Available records

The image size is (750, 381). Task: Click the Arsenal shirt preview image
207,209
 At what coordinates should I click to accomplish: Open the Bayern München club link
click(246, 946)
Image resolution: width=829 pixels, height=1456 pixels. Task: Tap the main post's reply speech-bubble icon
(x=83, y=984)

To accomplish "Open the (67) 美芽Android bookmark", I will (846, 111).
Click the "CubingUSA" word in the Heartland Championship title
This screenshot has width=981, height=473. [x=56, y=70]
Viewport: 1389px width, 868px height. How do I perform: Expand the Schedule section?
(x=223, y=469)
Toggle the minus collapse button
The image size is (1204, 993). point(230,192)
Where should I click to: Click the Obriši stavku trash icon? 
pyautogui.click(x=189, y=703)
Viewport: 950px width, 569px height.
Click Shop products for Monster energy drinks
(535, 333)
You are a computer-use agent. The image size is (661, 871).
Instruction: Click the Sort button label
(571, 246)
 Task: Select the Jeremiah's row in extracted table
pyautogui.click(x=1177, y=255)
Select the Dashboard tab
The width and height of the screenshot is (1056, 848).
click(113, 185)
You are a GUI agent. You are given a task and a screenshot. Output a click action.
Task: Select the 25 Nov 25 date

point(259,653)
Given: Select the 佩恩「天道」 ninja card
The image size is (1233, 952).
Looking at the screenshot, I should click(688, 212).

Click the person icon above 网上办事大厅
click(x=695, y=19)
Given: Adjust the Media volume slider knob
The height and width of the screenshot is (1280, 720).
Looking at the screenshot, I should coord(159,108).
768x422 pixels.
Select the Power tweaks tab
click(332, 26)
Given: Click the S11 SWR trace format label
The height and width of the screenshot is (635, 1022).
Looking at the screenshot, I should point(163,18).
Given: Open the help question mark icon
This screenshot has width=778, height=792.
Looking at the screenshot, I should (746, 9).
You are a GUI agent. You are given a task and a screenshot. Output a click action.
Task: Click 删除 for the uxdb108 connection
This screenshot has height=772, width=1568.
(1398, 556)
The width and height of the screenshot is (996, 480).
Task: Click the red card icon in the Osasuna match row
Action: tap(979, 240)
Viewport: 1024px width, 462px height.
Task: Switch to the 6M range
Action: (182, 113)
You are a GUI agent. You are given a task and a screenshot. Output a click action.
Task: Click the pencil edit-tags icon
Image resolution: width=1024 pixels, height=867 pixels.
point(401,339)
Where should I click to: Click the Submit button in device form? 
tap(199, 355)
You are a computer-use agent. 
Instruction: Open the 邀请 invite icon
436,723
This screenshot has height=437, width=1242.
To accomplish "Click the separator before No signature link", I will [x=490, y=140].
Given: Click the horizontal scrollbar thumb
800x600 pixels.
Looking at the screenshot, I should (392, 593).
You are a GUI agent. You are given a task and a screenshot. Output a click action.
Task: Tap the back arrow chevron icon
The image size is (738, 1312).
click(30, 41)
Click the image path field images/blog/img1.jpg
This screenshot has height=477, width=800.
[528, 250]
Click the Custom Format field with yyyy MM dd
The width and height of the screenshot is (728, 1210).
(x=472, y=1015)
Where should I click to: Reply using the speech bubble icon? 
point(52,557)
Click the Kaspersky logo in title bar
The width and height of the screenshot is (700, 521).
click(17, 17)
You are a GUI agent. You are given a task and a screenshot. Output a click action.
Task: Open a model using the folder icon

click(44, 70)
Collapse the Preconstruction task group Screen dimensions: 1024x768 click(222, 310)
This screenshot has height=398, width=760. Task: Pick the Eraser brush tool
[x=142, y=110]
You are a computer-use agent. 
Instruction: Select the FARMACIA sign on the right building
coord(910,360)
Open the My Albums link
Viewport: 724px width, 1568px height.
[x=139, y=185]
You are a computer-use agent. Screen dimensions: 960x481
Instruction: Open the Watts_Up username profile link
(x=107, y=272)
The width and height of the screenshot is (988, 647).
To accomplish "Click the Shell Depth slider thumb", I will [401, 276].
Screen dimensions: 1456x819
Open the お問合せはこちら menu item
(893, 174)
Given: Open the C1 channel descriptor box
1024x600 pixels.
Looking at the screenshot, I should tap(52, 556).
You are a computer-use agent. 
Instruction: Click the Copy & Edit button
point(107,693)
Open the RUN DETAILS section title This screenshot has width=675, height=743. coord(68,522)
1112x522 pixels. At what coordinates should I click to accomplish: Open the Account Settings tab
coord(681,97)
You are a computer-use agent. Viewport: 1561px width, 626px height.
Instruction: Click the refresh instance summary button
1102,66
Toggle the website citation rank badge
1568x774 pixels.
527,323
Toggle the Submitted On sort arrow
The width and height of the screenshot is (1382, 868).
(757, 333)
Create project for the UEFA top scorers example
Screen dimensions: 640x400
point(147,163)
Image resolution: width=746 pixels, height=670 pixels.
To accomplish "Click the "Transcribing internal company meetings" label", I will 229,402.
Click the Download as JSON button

Exercise directions
Reproduce the entries exactly, but only from their first line to the line holding "Given: Click the S11 SWR trace format label", with that last line kept.

Output below
The image size is (750, 381). Task: Click the Arsenal shirt preview image
207,209
 At what coordinates should I click to accomplish: Open the Bayern München club link
click(246, 946)
Image resolution: width=829 pixels, height=1456 pixels. Task: Tap the main post's reply speech-bubble icon
(x=83, y=984)

To accomplish "Open the (67) 美芽Android bookmark", I will (846, 111).
Click the "CubingUSA" word in the Heartland Championship title
This screenshot has width=981, height=473. [x=56, y=70]
Viewport: 1389px width, 868px height. How do I perform: Expand the Schedule section?
(x=223, y=469)
Toggle the minus collapse button
The image size is (1204, 993). point(230,192)
Where should I click to: Click the Obriši stavku trash icon? 
pyautogui.click(x=189, y=703)
Viewport: 950px width, 569px height.
Click Shop products for Monster energy drinks
(535, 333)
You are a computer-use agent. The image size is (661, 871).
Instruction: Click the Sort button label
(571, 246)
 Task: Select the Jeremiah's row in extracted table
pyautogui.click(x=1177, y=255)
Select the Dashboard tab
The width and height of the screenshot is (1056, 848).
click(113, 185)
You are a GUI agent. You are given a task and a screenshot. Output a click action.
Task: Select the 25 Nov 25 date

point(259,653)
Given: Select the 佩恩「天道」 ninja card
The image size is (1233, 952).
Looking at the screenshot, I should click(688, 212).

Click the person icon above 网上办事大厅
click(x=695, y=19)
Given: Adjust the Media volume slider knob
The height and width of the screenshot is (1280, 720).
Looking at the screenshot, I should coord(159,108).
768x422 pixels.
Select the Power tweaks tab
click(332, 26)
Given: Click the S11 SWR trace format label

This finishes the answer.